The sluggishness of spring fever seems to have infected the catalog industry. For the second month in a row, Catalog Tracker received fewer consumer books than it had for the same month last year. In April 2006, the service of Greenwich, CT-based list and marketing services provider Direct Media logged in 352 catalogs, down 14% from the 410 received in April 2005. That’s a much steeper drop than the 6% year-over-year decline seen in March. So far this year, only February had an increase in year-over-year volume.
Thirteen percent of the catalogs received this April offered some sort of free shipping and handling promotion, down slightly from 14% the previous April. The percentage offering deferred billing was 8% — the same as the previous April but one percentage point higher than throughout the first quarter of this year. Fourteen percent of the books received boasted of some sort of discount on the cover.
A sense of blah was apparent in the overall lack of imagination regarding other promotions. Among the few standouts, Lands’ End Home offered furniture shipping for just $14.95; given that shipping surcharges for beds and dining sets can hit $175, that’s quite a valuable deal. To help build its e-mail list, the women’s apparel edition of high-end merchant Neiman Marcus by Mail offered the chance to win a $2,500 shopping spree to those who registered on its Website. And Brookstone promised a one-year subscription to Popular Science magazine with every order of at least $100 — the assumption apparently being that people who might be wavering in their decision to spend $199 for the Wafer-Thin CD System with MP3 or $159 for the TruBreak Putting Green are the same sort of people eager to read articles entitled “Attack at the Speed of Light” and “Now You CO2, Now You Don’t” without having to spend $12 for an annual subscription.

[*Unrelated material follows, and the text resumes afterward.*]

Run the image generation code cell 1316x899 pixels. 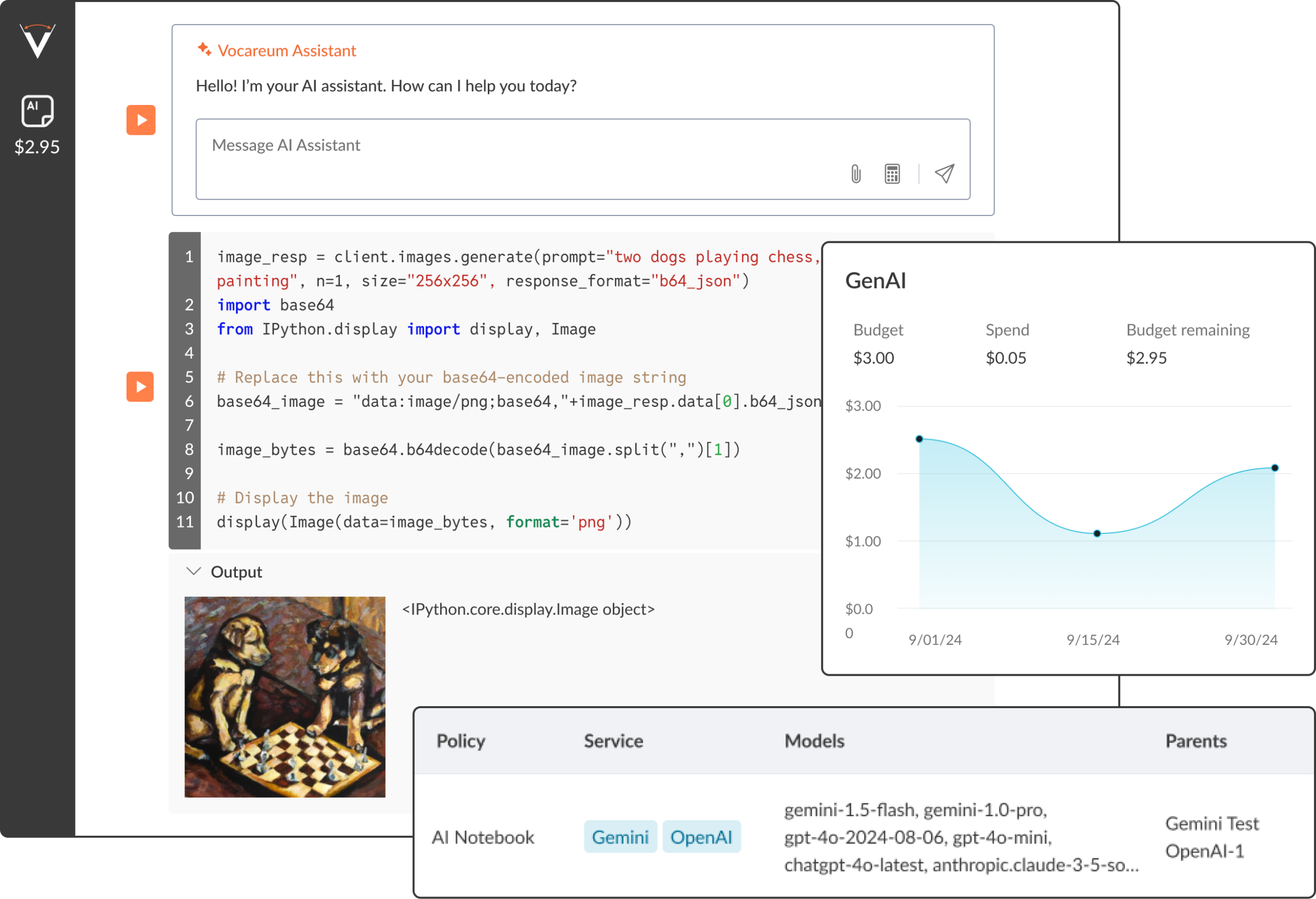pyautogui.click(x=140, y=387)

Apparel cataloger/retailer The Talbots did at least exhibit a sense of fun in the titles of the three editions it sent to Catalog Tracker: “See What Springs Up,” “Sun Set,” and “Breeze into Summer.” They’re certainly better than the title of the Keepsake NeedleArts book, “Midsummer 2006,” received the week of April 23, which isn’t summer, let alone midsummer, in either hemisphere of the globe.